> Exercise aim: Reproduce the stretch of the Alaikas backlink checker FAQ from "The data reflects" through "for competitor research?", copying every word unchanged.

> Excerpted text:

■ ■ ■ ■ ■

Is the backlink checker by Alaikas completely free?

Yes. The tool is free to use without any registration, email submission, or paid upgrade. You enter a domain or URL and receive backlink data immediately. There is no query cap advertised for standard use, though heavy automated use may have limits.

How accurate is the data in the Alaikas backlink checker?

The data reflects the tool’s crawl index, which is smaller than commercial tools like Ahrefs or Semrush. For well-established domains with a long link history, the data is reasonably representative. For very new links (placed within the past few days or weeks), there may be indexing lag before they appear in results.

Can I use the Alaikas backlink checker for competitor research?

Yes, and this is one of its strongest use cases. You can enter any competitor’s domain to see their referring domain count, anchor text patterns, and top linked pages. Comparing 3 to 5 competitors helps identify link gap opportunities: sites that link to your competitors but not to you.

Does the Alaikas tool show toxic or spammy backlinks?

The tool shows backlink data including dofollow/nofollow status and anchor text, but it does not include a spam score or toxicity rating. To identify potentially harmful links, you would need to review the referring domains manually or cross-reference against a paid tool like Semrush’s Backlink Audit, which includes a toxicity score built on a 0-100 scale.

■ ■ ■ ■ ■

> Exercise data:

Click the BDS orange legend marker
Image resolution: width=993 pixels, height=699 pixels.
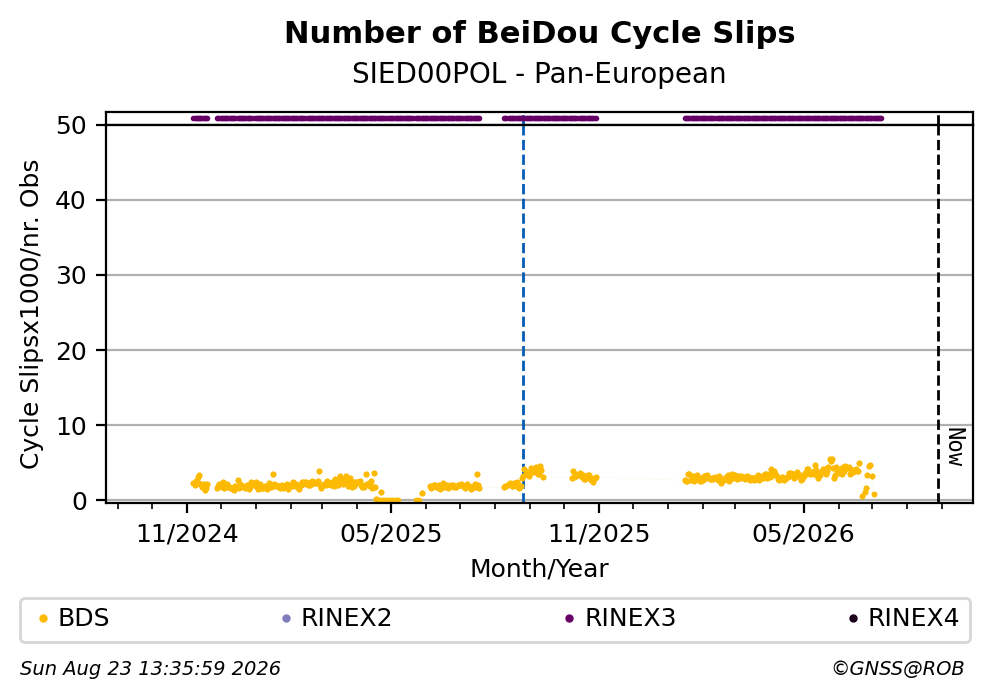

■ ■ ■ ■ ■

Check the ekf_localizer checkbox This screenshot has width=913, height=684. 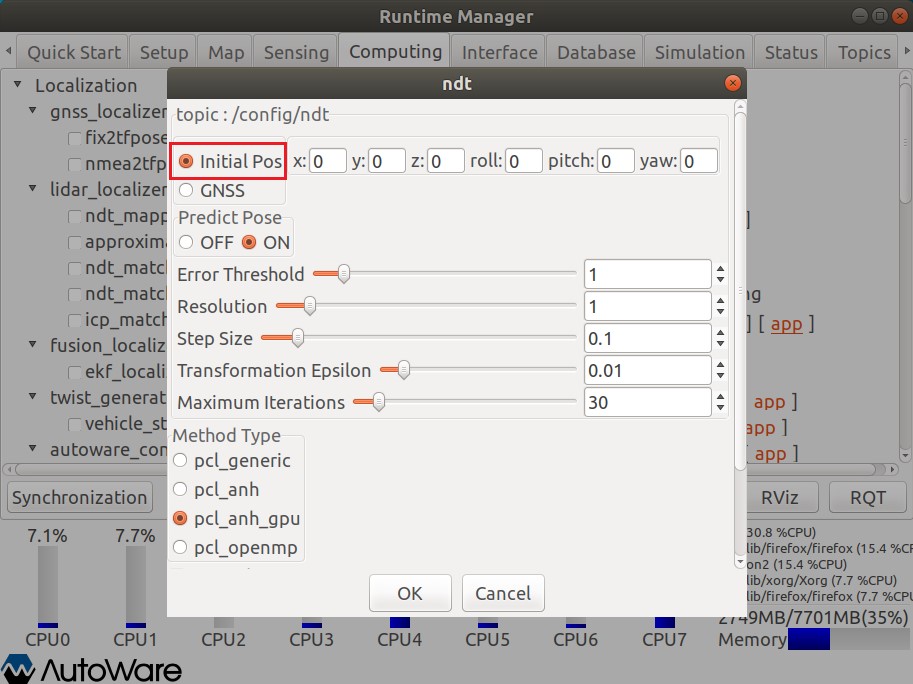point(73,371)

■ ■ ■ ■ ■

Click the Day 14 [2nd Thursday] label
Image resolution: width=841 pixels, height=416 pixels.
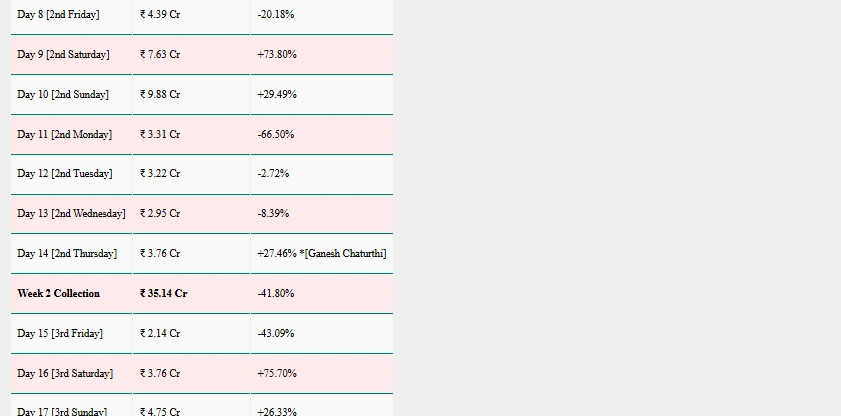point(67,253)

■ ■ ■ ■ ■

> Output of the task:
The data reflects the tool’s crawl index, which is smaller than commercial tools like Ahrefs or Semrush. For well-established domains with a long link history, the data is reasonably representative. For very new links (placed within the past few days or weeks), there may be indexing lag before they appear in results.

Can I use the Alaikas backlink checker for competitor research?